<tool id="plasmidtrakr" name="PlasmidTrakr" version="0.1.9">
    <description>Predicts isolate source from plasmid profiles using a trained machine learning model</description>

    <requirements>
        <requirement type="package" version="1.5.3">pandas</requirement>
        <requirement type="package" version="1.2.2">scikit-learn</requirement>
    </requirements>

    <command detect_errors="exit_code"><![CDATA[
        python $__tool_directory__/predict_source.py
            -i $mash_input
            -b $model_selection.fields.path
            -t $threshold
            -o $prediction_output
    ]]></command>

    <inputs>
        <param name="mash_input" type="data" format="tabular" label="Mash Screen Output" help="The tabular output file from the Galaxy 'mash screen' tool."/>

        <param name="model_selection" type="select" label="Select Prediction Model" help="Choose which trained model to use for prediction.">
            <options from_data_table="plasmidtrakr_models">
                <validator type="no_options" message="No prediction models are configured. Please contact your Galaxy administrator." />
            </options>
        </param>

        <param name="threshold" type="float" value="0.95" label="Mash Identity Threshold" help="Filter plasmid hits below this identity. Must match the threshold used for model training."/>
    </inputs>

    <outputs>
        <data name="prediction_output" format="tabular" label="Prediction for ${on_string}" />
    </outputs>

    <help><![CDATA[
**What it does**

This tool takes the list of plasmid hits from the Galaxy **mash screen** tool and uses a pre-trained **machine learning model** to predict the original source of the isolate.
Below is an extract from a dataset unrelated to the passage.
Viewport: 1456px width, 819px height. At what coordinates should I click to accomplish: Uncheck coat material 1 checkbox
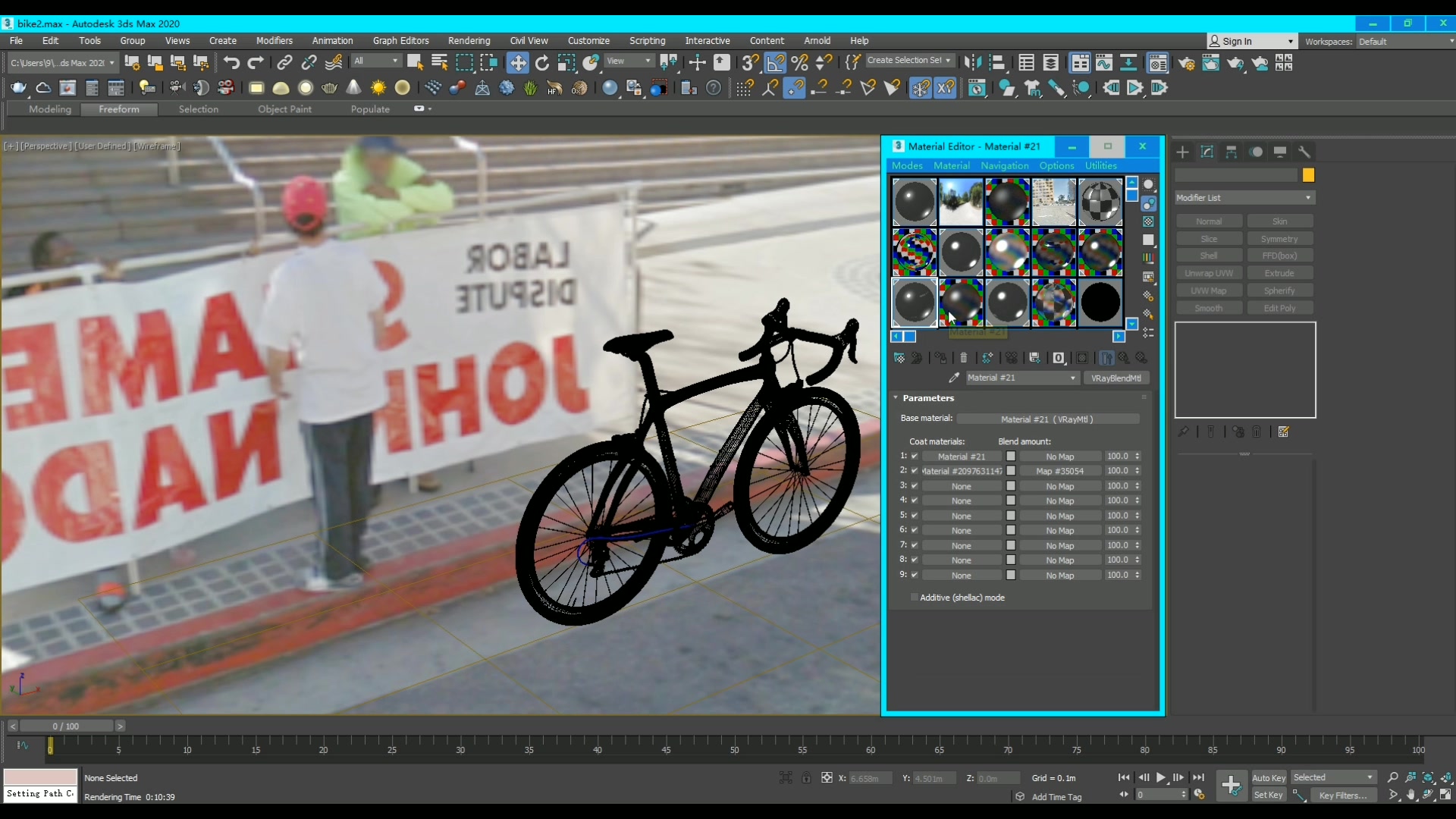coord(915,457)
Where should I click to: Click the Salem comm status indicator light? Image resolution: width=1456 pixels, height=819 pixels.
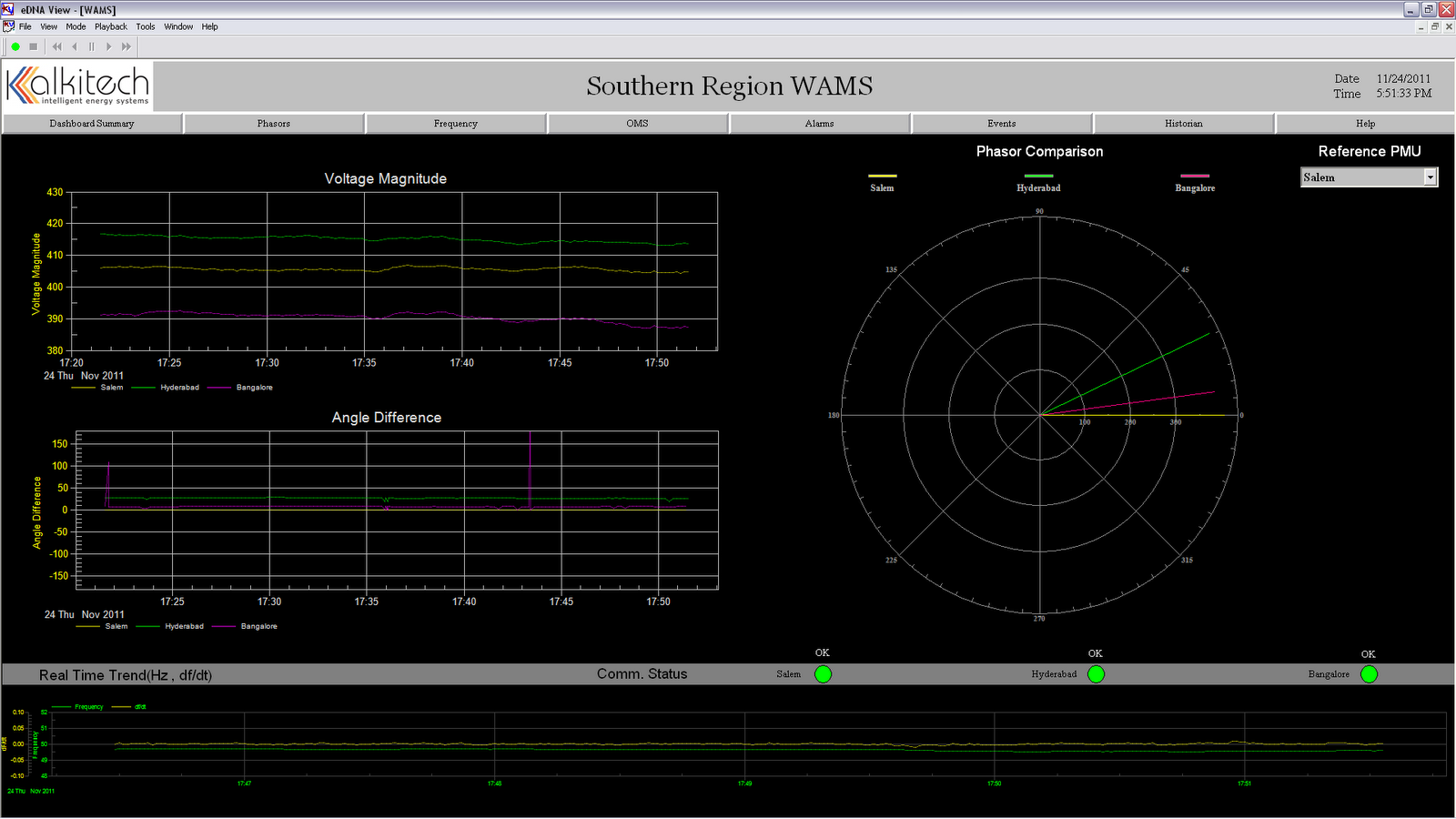pos(822,674)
**Workflow for Genome Assemblies**

1.  Go to the **mash screen** tool in Galaxy.
2.  In the **"Single or Paired-end reads"** dropdown, select **"Single"**.
3.  For the **"Select fastq dataset"** input, provide your **genome assembly FASTA file**.
4.  Run the `mash screen` job against the appropriate plasmid database.
5.  Use the tabular output from that job as the input for **this prediction tool**.
6.  Select the desired prediction model from the dropdown menu.
7.  Execute to get your prediction.

**Output**

A tabular file containing the isolate ID, the predicted source, and a confidence score.
    ]]></help>

    <citations>
        <citation type="bibtex">
            @misc{strain_2026_plasmidtrakr,
                author = {Strain, Errol},
                title = {PlasmidTrakr: A tool for predicting isolate source from plasmid profiles},
                year = {2026},
                publisher = {GitHub},
                journal = {GitHub repository},
                howpublished = {\url{https://github.com/estrain/plasmidtrakr}}
            }
        </citation>
    </citations>
</tool>